Dive Brief:
- In the wake of Bitcoin’s stumbles, solar advocates recently launched SolarCoin. It is a decentralized, international digital currency that is traded person-to-person. Besides being a substitute for dollars, SolarCoin will provide capital to finance solar development, they say.
- Like other cryptocurrencies, SolarCoin is protected by a public ledger of every transaction. It is called a blockchain. By preventing anyone from spending a SolarCoin twice, the blockchain creates trust. A third party-verified meter allocates one SolarCoin to each megawatt-hour of solar generation. Based on the IEA’s prediction that there will be 98 billion megawatt-hours of electricity generated from solar over the next 40 years, the SolarCoin Foundation created that many SolarCoins.
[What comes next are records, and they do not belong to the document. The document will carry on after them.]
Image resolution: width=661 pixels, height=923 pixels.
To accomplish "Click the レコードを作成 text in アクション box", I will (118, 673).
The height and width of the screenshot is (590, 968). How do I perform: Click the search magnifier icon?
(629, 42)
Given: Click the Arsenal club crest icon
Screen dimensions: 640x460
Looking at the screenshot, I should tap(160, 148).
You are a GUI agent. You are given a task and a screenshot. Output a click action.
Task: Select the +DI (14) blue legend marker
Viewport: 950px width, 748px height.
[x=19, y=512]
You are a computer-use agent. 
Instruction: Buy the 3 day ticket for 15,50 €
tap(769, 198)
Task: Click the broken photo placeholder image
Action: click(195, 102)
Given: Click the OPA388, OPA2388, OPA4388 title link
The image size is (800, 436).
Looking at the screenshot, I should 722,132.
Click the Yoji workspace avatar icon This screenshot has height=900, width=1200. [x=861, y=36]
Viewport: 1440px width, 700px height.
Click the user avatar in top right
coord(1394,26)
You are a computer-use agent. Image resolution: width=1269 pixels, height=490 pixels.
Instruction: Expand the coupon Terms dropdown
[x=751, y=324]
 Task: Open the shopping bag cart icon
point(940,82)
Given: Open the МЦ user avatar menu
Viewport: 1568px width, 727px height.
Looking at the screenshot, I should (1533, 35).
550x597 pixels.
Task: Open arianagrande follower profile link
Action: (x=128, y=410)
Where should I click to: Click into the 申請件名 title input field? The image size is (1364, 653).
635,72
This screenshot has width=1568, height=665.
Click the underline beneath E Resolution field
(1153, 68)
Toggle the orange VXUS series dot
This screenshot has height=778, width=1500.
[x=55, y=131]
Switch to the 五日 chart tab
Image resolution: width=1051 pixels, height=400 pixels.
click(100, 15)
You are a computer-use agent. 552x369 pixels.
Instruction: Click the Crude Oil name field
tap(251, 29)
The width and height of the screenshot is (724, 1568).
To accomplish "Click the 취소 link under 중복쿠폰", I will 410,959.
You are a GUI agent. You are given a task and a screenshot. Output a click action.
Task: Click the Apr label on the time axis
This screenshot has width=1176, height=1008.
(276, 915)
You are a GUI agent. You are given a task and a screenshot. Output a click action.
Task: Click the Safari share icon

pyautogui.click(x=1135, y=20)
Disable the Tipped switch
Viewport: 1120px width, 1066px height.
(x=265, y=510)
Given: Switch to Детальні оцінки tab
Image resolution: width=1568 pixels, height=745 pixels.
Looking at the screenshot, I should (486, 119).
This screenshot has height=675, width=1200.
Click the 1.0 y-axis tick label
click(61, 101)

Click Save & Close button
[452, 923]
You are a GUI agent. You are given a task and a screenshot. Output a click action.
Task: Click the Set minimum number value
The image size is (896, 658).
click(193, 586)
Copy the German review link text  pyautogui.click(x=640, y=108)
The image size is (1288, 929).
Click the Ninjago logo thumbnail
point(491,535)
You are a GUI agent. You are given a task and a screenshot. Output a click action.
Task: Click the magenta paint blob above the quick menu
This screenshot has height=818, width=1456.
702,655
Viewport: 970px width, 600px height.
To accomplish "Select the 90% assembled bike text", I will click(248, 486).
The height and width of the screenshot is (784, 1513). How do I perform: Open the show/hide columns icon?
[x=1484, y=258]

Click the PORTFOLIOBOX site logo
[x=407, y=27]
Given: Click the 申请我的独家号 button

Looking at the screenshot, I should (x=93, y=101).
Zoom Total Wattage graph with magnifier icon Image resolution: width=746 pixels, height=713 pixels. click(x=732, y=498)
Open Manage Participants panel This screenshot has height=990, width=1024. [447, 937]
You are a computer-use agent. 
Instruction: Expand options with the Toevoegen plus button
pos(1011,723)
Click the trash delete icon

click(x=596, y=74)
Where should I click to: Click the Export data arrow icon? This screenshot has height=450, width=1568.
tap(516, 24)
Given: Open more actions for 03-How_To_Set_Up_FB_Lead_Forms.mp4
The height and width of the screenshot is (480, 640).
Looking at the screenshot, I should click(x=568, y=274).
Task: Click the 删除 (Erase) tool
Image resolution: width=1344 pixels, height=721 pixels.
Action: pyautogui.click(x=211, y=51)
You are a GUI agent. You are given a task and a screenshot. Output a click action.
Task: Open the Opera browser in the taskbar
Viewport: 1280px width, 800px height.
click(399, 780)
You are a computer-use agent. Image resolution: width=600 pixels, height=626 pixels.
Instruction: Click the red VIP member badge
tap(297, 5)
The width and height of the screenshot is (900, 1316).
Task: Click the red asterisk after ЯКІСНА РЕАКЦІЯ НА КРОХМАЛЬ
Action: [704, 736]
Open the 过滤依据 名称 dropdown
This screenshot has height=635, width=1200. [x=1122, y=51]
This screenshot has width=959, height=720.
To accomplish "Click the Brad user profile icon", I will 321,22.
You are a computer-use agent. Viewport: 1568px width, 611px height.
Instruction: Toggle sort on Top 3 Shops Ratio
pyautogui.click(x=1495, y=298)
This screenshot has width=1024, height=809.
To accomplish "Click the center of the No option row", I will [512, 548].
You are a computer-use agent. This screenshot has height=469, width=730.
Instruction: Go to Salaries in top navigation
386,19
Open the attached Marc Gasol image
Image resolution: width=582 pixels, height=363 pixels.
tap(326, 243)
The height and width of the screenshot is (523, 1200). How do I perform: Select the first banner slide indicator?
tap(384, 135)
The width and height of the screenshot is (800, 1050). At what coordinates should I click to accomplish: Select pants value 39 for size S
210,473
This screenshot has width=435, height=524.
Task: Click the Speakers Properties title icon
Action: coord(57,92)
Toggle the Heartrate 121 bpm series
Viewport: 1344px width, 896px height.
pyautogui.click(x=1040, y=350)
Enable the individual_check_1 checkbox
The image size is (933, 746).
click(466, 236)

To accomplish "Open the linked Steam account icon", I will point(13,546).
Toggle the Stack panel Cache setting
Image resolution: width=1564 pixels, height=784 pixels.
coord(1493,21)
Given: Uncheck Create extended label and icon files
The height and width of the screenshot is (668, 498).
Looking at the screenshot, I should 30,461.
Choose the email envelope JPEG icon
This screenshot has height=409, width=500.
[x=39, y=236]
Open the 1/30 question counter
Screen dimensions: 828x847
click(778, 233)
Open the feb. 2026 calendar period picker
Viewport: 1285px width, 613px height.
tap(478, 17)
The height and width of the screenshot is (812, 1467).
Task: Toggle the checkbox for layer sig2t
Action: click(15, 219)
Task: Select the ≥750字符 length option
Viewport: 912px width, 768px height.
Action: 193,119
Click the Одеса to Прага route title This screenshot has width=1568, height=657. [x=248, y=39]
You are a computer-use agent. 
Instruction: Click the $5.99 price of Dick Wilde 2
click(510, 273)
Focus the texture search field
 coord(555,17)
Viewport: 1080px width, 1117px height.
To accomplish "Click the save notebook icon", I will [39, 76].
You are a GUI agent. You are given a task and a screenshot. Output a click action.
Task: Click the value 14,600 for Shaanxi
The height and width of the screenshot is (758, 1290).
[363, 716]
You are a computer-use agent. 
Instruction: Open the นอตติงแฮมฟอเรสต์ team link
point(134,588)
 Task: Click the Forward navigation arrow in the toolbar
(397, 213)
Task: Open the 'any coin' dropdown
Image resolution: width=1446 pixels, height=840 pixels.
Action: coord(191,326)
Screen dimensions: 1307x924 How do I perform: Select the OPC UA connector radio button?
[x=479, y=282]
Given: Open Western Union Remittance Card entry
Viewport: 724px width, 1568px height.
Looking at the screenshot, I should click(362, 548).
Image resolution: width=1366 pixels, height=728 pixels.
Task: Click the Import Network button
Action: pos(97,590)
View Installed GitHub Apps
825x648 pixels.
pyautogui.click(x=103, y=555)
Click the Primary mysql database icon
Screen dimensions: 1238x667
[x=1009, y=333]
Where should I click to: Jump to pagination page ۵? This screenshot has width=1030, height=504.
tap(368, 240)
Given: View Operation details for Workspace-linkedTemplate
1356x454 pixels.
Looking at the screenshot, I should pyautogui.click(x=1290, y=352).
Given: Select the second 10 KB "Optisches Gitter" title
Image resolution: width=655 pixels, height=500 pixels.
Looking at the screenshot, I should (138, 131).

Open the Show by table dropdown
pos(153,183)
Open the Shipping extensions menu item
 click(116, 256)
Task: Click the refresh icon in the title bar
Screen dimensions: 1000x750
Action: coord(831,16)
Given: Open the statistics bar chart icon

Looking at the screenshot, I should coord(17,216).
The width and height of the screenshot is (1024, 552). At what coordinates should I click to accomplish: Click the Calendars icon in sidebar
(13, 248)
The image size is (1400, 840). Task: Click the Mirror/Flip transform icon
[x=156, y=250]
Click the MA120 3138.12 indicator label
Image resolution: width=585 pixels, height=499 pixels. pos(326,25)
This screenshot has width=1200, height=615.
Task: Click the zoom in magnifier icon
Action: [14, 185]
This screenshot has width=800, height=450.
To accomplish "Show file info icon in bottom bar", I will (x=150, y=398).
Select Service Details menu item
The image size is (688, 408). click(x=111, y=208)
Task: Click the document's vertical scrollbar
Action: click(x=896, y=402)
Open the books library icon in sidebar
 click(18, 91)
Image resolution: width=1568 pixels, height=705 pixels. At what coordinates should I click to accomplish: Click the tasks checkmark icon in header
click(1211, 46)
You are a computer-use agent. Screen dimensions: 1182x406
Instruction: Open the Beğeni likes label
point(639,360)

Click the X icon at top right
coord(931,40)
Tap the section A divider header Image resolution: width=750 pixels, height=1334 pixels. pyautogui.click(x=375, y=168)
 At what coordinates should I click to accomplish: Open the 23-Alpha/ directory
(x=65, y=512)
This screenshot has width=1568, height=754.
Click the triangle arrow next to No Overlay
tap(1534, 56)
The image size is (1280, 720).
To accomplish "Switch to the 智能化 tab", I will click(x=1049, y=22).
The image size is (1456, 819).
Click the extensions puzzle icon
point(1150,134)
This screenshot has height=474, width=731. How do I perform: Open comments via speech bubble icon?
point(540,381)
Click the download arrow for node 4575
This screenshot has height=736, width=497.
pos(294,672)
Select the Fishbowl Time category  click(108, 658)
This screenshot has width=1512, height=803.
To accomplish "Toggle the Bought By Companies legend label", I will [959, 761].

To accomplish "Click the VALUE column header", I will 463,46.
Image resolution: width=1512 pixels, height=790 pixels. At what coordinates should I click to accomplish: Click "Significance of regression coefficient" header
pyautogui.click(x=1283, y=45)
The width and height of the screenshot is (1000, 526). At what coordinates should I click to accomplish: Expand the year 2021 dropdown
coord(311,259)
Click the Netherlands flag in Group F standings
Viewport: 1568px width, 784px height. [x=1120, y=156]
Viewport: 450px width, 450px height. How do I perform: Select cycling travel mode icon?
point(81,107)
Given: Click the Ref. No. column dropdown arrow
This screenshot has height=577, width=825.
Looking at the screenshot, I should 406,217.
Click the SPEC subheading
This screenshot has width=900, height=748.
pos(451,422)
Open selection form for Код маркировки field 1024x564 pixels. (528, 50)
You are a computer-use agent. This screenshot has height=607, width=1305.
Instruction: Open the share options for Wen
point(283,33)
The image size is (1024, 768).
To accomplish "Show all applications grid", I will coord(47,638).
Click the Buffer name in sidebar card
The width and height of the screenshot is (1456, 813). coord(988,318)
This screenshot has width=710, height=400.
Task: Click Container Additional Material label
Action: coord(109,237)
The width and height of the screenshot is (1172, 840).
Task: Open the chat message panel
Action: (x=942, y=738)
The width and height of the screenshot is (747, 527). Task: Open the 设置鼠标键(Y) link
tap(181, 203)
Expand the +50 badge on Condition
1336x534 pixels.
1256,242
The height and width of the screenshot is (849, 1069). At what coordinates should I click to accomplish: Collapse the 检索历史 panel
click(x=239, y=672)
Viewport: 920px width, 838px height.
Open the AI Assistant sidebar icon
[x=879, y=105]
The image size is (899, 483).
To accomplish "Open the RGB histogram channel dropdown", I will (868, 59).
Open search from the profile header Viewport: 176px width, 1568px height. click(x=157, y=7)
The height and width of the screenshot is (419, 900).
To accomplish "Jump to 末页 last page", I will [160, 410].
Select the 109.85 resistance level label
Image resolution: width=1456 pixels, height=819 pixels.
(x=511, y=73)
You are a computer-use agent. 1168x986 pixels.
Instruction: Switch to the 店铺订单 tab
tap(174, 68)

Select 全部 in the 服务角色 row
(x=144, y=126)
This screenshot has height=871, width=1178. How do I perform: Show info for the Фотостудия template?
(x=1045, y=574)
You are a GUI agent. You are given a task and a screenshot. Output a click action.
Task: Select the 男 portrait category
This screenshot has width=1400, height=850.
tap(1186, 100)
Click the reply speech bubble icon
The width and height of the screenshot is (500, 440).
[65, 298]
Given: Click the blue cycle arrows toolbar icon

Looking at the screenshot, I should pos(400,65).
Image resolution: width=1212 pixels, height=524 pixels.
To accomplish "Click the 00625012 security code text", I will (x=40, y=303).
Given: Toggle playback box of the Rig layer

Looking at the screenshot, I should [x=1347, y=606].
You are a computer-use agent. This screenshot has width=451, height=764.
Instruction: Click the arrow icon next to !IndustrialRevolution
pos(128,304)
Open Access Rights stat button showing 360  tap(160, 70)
- Owners of any producing solar energy system will get their share of the first 97.5 billion SolarCoins. The other 500 million go to those building the digital infrastructure. Trading on the increasing value of a solar energy-generated megawatt-hour is expected to drive demand for the electronic cash. SolarCoins can be claimed in an electronic wallet and redeemed with a verified proof of generation from the meter.
Dive Insight:
This could be one of those things that utilities should get in on, as part of that new business model everybody is talking about.
Note: SolarCoins go to the primary consumers of the electricity from rooftop solar arrays even if the system is leased or financed.
The idea came from Nick Gogerty, one of the academics who, in 2011, suggested using electricity to back national currencies because it holds its value better than gold or the other assets held by the U.S. Federal Reserve Bank against the dollar.
But without gold as the standard of monetary value, what would Bill O’Reilly talk about? And will late night infomercials be left with only durable, stretchable hoses and miracle cleansers to pitch?